Trump Eighth Circuit judge David Stras casts the deciding vote against a death row inmate’s Sixth Amendment violation claim against his attorney who failed to present evidence of his fetal alcohol spectrum disorder, with another Trump judge dissenting. The case is Anderson v. Kelley.

In 2000 when Justin Anderson was 19 years old, he was convicted of murder. During the death penalty phase of the trial, his attorney presented testimony on Anderson’s abusive childhood. Despite the mitigating evidence, the jury sentenced Anderson to death. The Arkansas Supreme Court reversed the verdict and remanded the case for resentencing because the court determined that the jury did not consider all of the mitigating evidence.

Significant proof existed that Anderson’s mother abused alcohol while she was pregnant with Anderson. His attorney knew this but did not pursue the possibility of Anderson’s fetal alcohol spectrum disorder (FASD).

By the time of Anderson’s second death penalty trial, it was common practice to investigate for FASD. However, Anderson’s attorney did not request any neuropsychological testing, did not have Anderson screened for post-traumatic stress disorder and presented no expert testimony about Anderson’s brain development as a child. Anderson was again sentenced to death.

Anderson sought post-conviction relief and lost. He then filed a petition for habeas corpus in federal district court. That petition was dismissed and Anderson appealed. On appeal Anderson claimed that despite evidence of his abuse as a child, his attorney failed to present evidence of his mental health limitations and ignored obvious signs of FASD and failed to order neuropsychological testing. Had this evidence been presented, Anderson believed he would not have been sentenced to death.

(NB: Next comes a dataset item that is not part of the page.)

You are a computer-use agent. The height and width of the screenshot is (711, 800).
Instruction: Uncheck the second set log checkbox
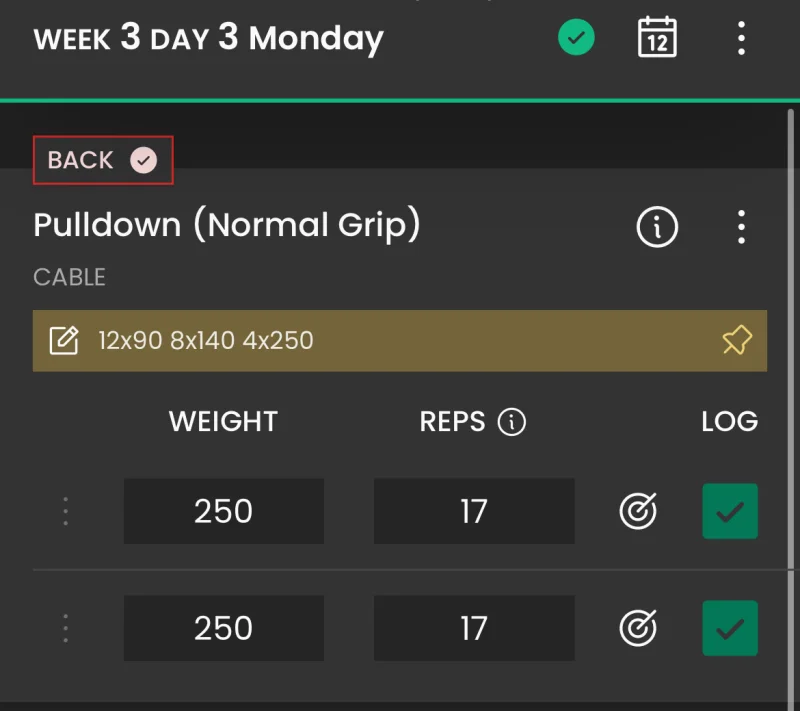[x=730, y=628]
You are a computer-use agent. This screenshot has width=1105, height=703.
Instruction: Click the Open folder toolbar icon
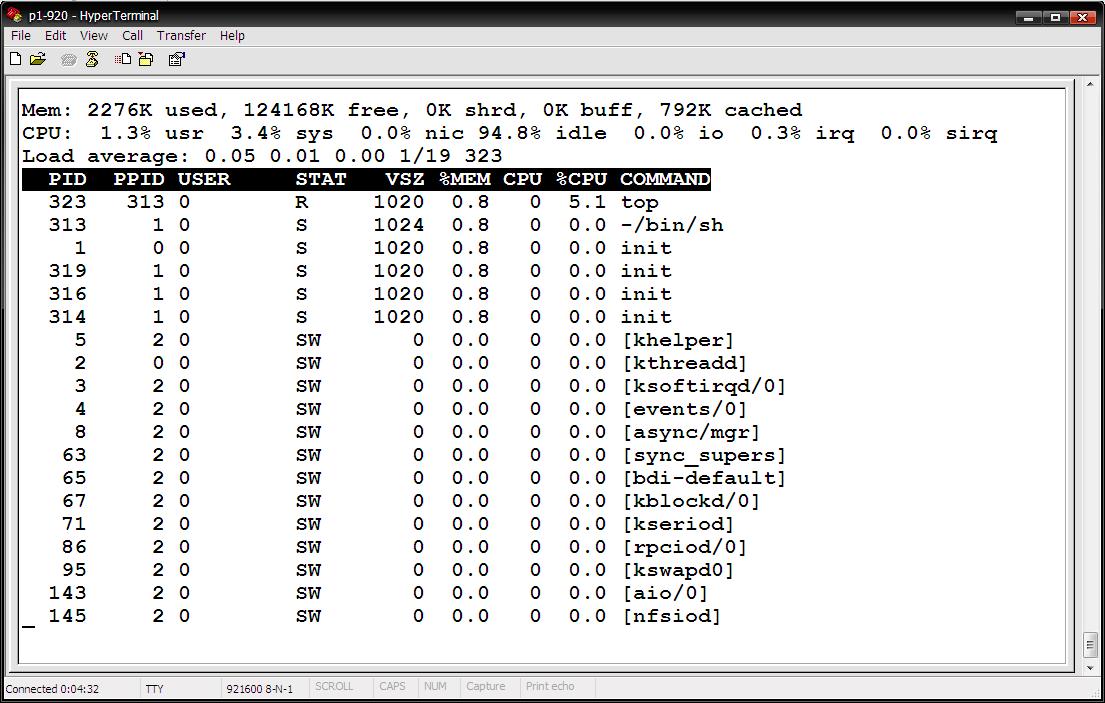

The majority affirmed the district court’s ruling, explaining that Anderson’s attorney’s representation did not fall below a standard level of reasonableness and even if it did, Anderson did not establish that he was prejudiced as a result.

Trump judge Jonathan Kobes strongly disagreed, arguing that Anderson established that his counsel failed to fully investigate his exposure to alcohol while in his mother’s womb. Judge Kobes quoted from his colleagues on the Fourth Circuit Court of Appeals to make his point. “An inadequate investigation into potentially mitigating evidence can be, by itself, sufficient to establish deficient performance” by counsel.